If the employee is non-DOT regulated, then yes you may have a single specimen collection. But for those who are DOT regulated, you cannot. (Please see Part 40 below).
40.17 How does the collector prepare the specimens?
a. All collections under DOT agency drug testing regulations must be split specimen collections.
b. As the collector, you must take the following steps, in order, after the employee brings the urine specimen to you. You must take these steps in the presence of the employee.
- Check the box on the CCF (Step 2) indicating that this was a split specimen collection.
- You, not the employee, must first pour at least 30mL of urine from the collection container into one specimen bottle, to be used for the primary specimen.
- You, not the employee, must then pour at least 15 mL of urine from the collection container into the second specimen bottle to be used for the split specimen.
- You, not the employee, must place and secure (i.e., tighten or snap) the lids/caps on the bottles.
- You, not the employee, must seal the bottles by placing the tamper-evident bottle seals over the bottle caps/lids and down the sides of the bottles.

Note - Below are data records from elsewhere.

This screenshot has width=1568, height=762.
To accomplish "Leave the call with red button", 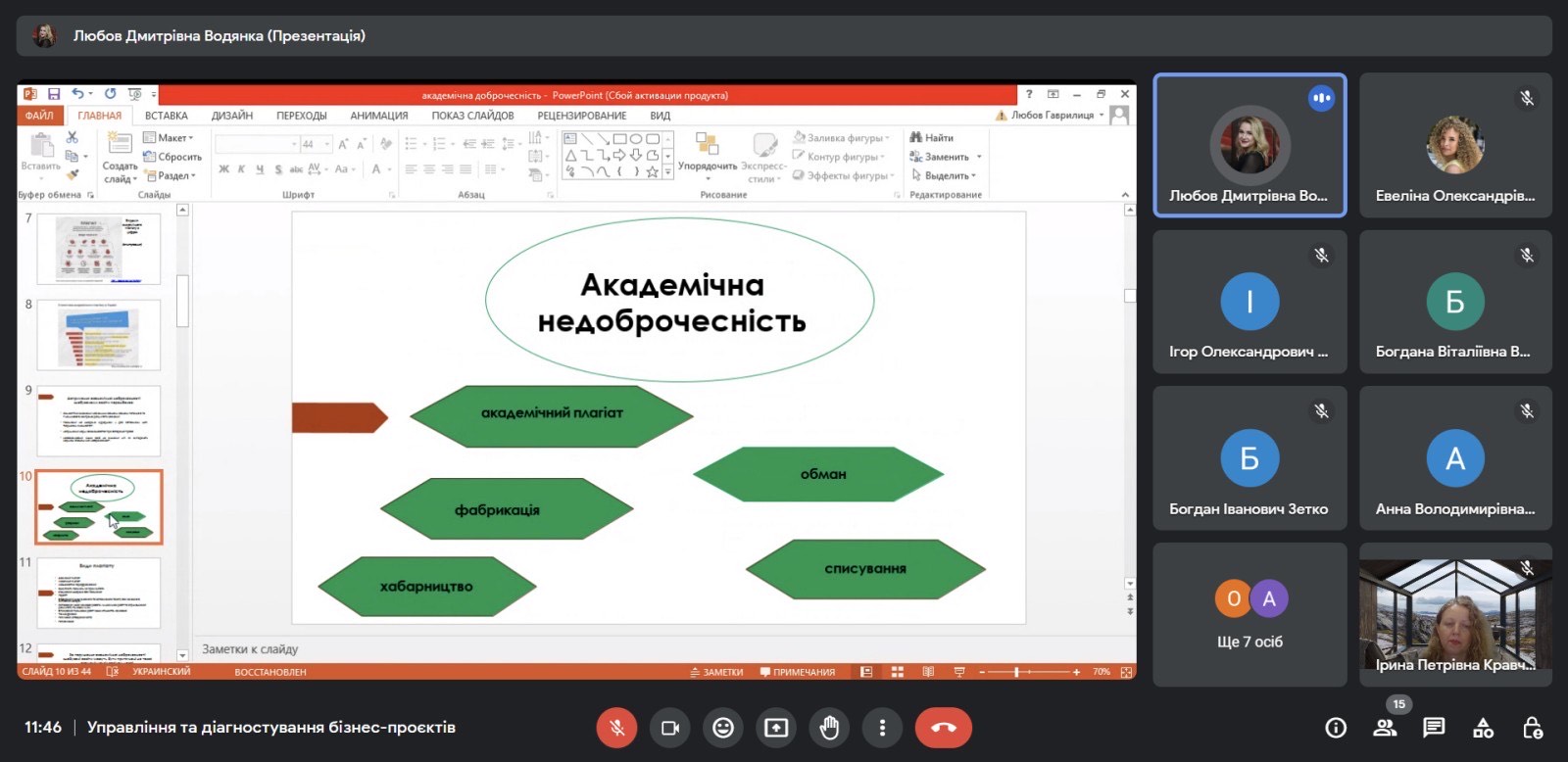I will click(x=943, y=728).
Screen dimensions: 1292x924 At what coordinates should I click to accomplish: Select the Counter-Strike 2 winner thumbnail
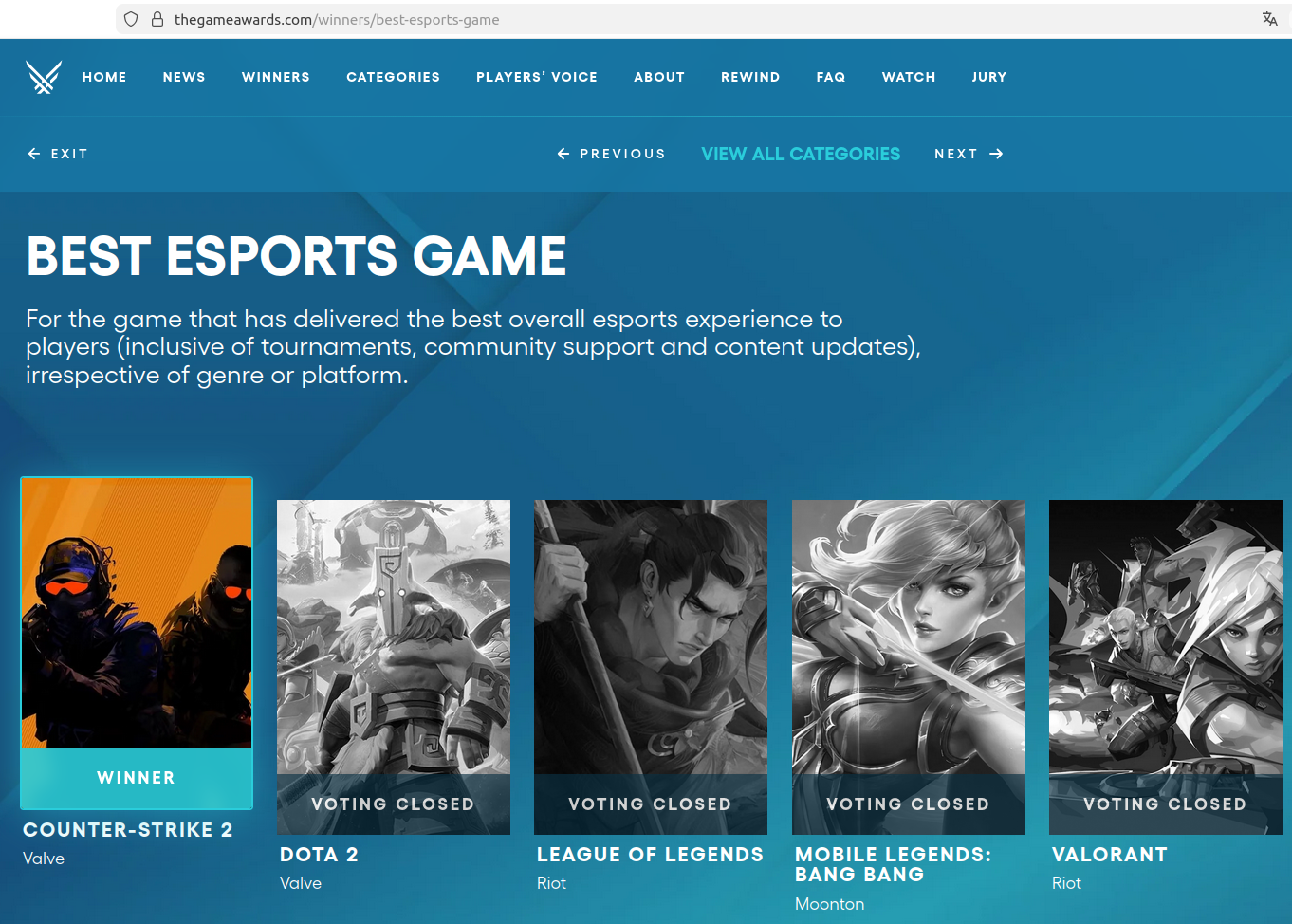click(x=137, y=613)
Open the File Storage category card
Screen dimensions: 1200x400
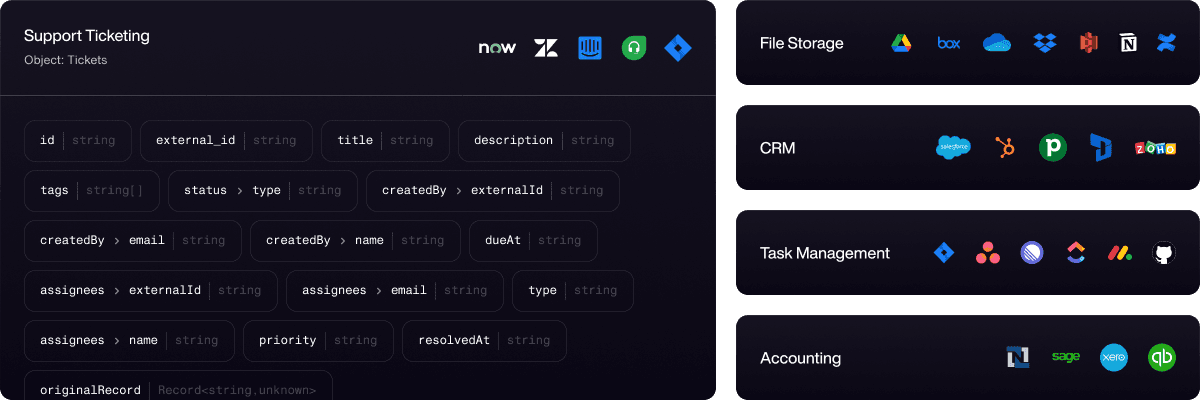pyautogui.click(x=967, y=43)
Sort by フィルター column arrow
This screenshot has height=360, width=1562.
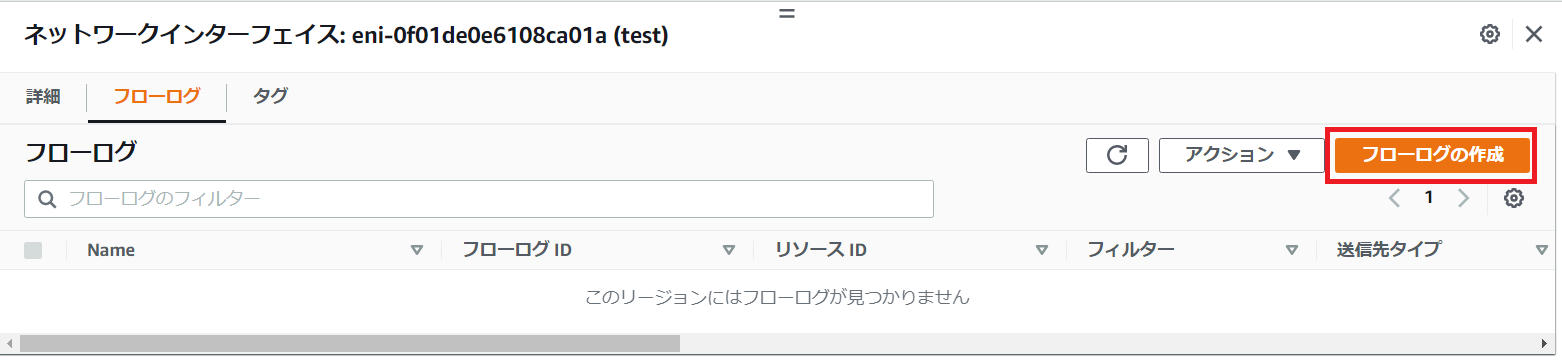[1292, 250]
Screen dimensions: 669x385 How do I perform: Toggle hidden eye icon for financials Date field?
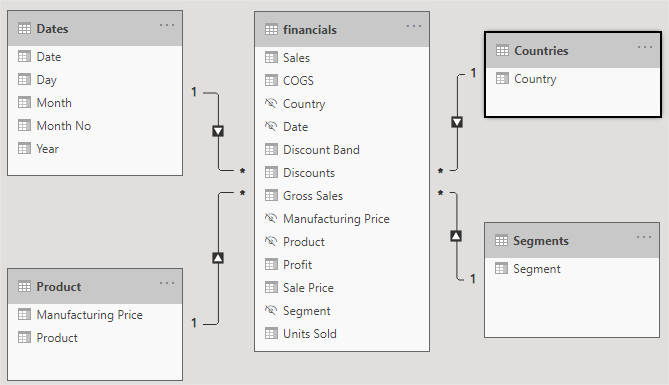[271, 126]
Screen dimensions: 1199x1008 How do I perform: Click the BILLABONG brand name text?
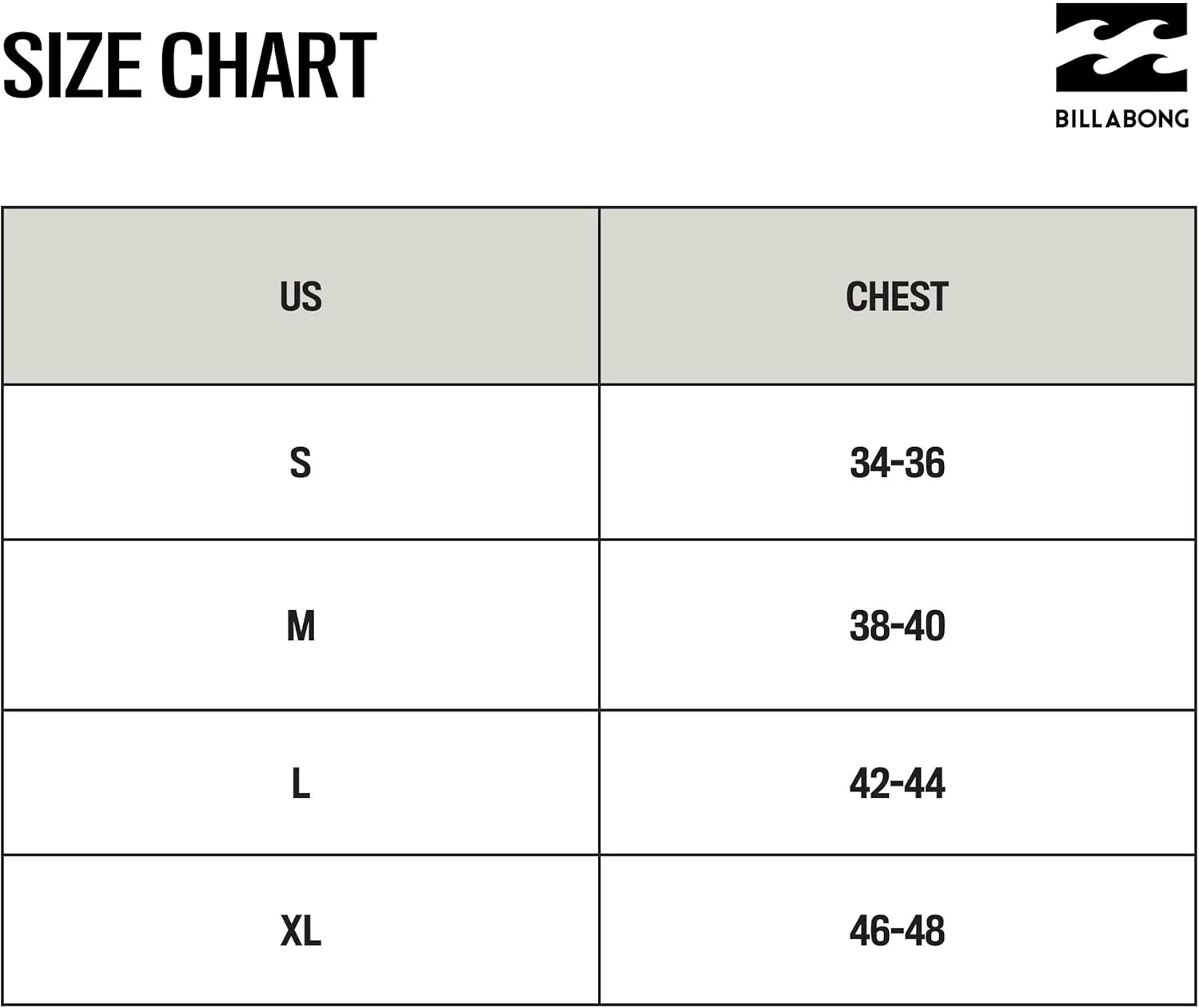pyautogui.click(x=1121, y=119)
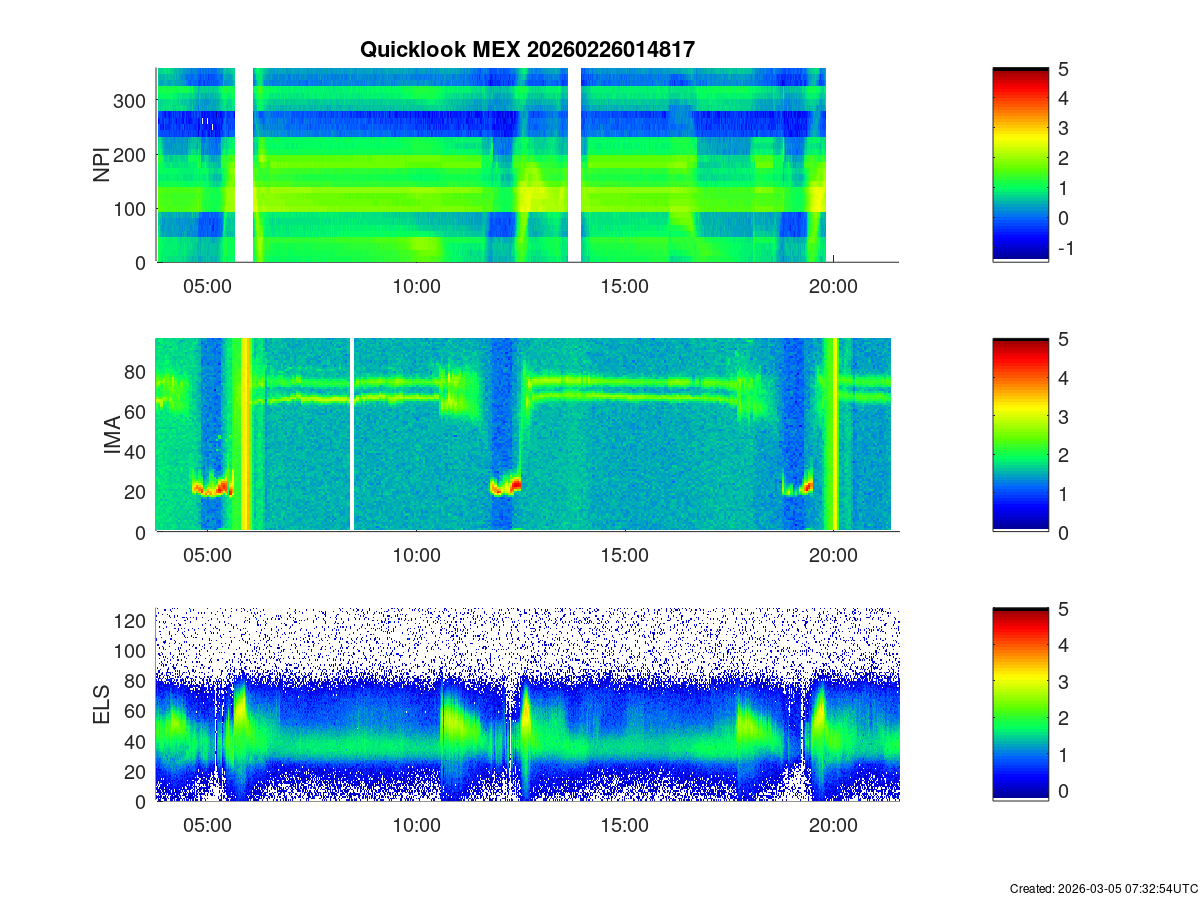1200x900 pixels.
Task: Click the white data gap before 06:00 in NPI
Action: click(244, 165)
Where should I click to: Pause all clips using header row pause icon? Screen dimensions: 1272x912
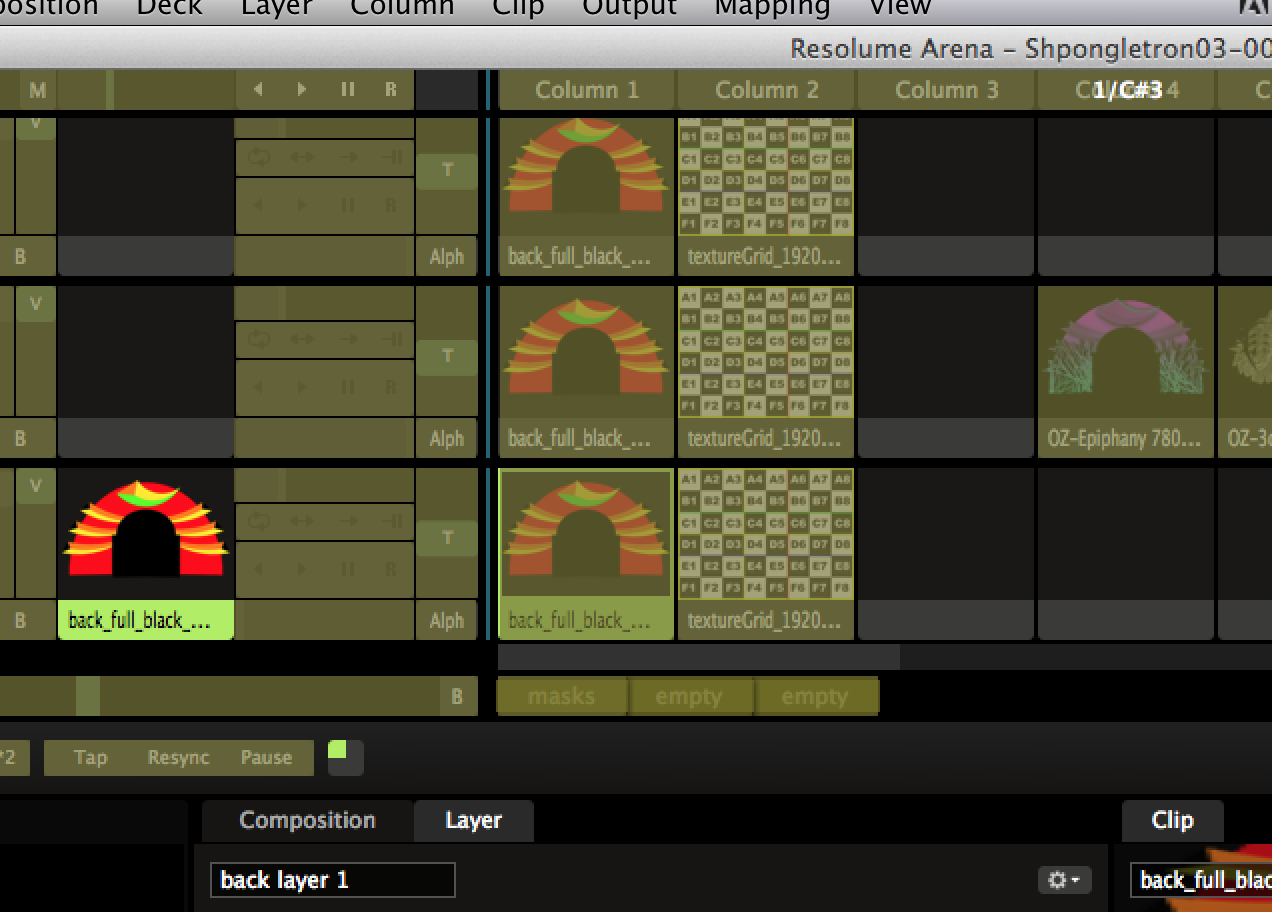click(x=347, y=90)
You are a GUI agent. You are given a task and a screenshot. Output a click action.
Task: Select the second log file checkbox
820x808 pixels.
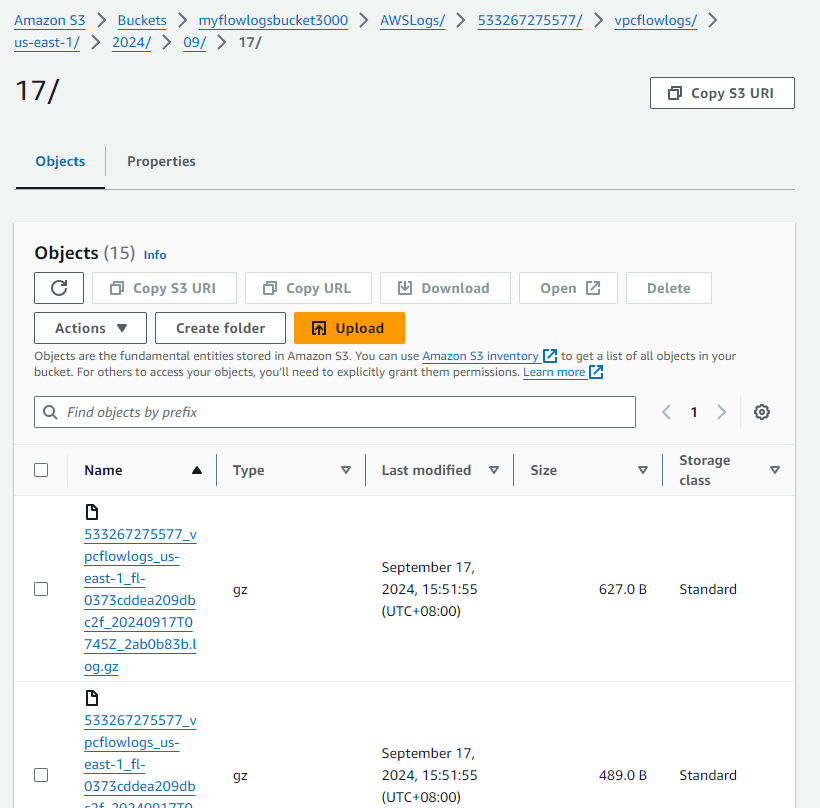(x=41, y=775)
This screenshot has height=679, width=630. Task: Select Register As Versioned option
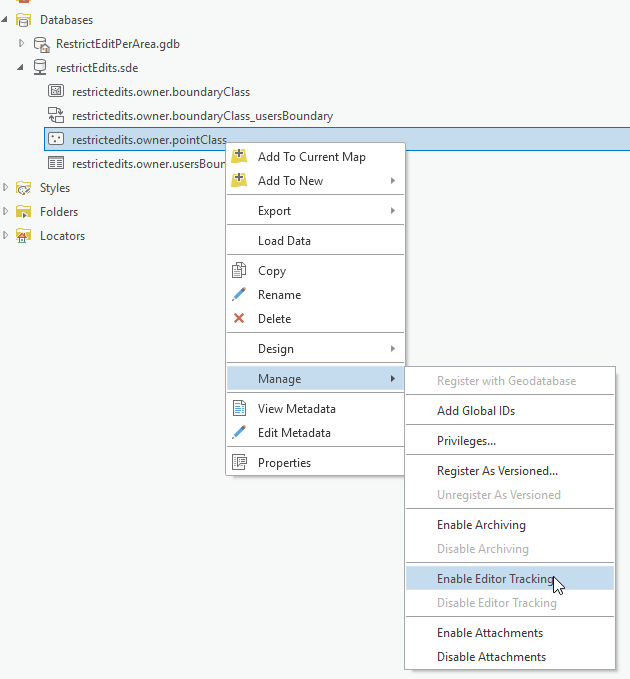click(x=497, y=471)
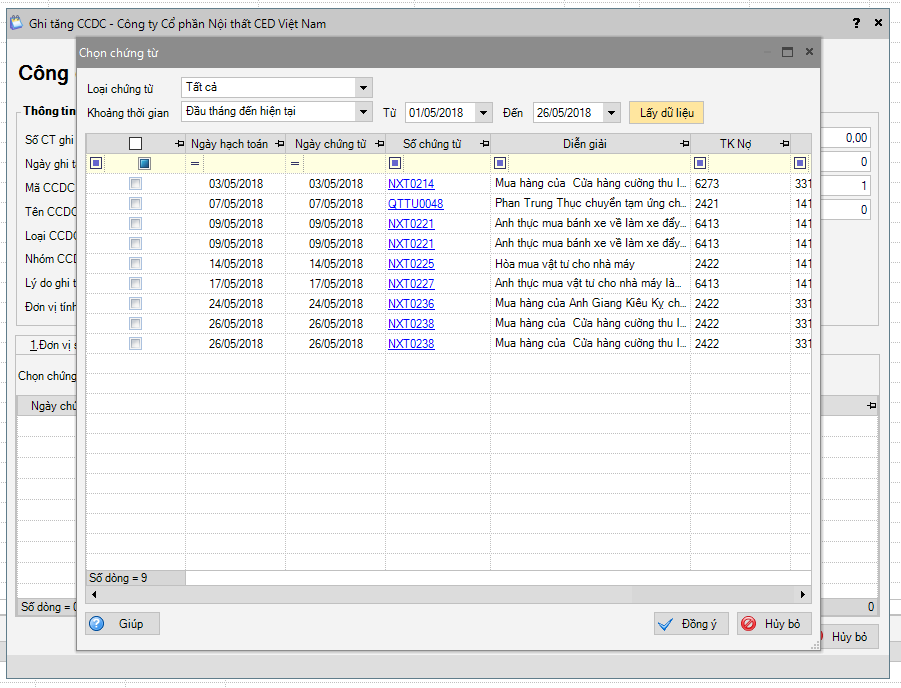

What is SafetyNet Criminal Jurisdiction?
The SafetyNet product is DISA's NatCrim product. It generates information from hundreds of different data sources to provide an applicant's address history, name variations, and aliases. The information comes from three general categories: credit bureau header data, commercially available sources like utilities and phone companies, and public sources such as property records, licenses, etc. This information is utilized by DISA as a pointer file to ensure the necessary jurisdictions and aliases are searched for records pertaining to an applicant. This information is utilized internally and our clients do not view the data returned per FCRA regulations.
How do you do a background check?
An employer must first establish a background check policy with their company. Once implemented, they can begin performing background checks, usually for pre-employment, but sometimes ongoing depending on the position. According to the Fair Credit Reporting Act (FCRA) § 604 – 15 U.S.C. § 1681b, employers are required to provide applicants with a separate written disclosure, which advises that a consumer report may be obtained for employment purposes. The document must consist solely of the disclosure as a stand-alone document. Additionally, the employer also must obtain the applicant’s written consent to order the background check.
What is Adverse Action and when is it required?
The adverse action process is required for any action taken that denies an individual employment, credit, insurance, etc. based on information obtained through a consumer report. This three-step process complies with federal laws to protect applicants from discrimination. Although it’s the law, many companies still fail to send adverse action notices, subjecting them to potential lawsuits. Employers must abide by the guidelines set forth by the Fair Credit Reporting Act (FCRA) which requires the employer to provide a standalone disclosure informing the applicant that a consumer report may be obtained with written consent. The employer must also provide a copy of the pre-adverse notice, background report, and summary of rights to the applicant prior to an adverse action decision. If any adverse information appears on their background check, then a pre-adverse notice is used to inform the employee that something has returned which may or may not affect their hiring decision. This gives the employee an opportunity to file a dispute prior to receiving a final adverse action notice. An adverse action notice must be sent only if the employer denies the applicant employment based on the information from the background check.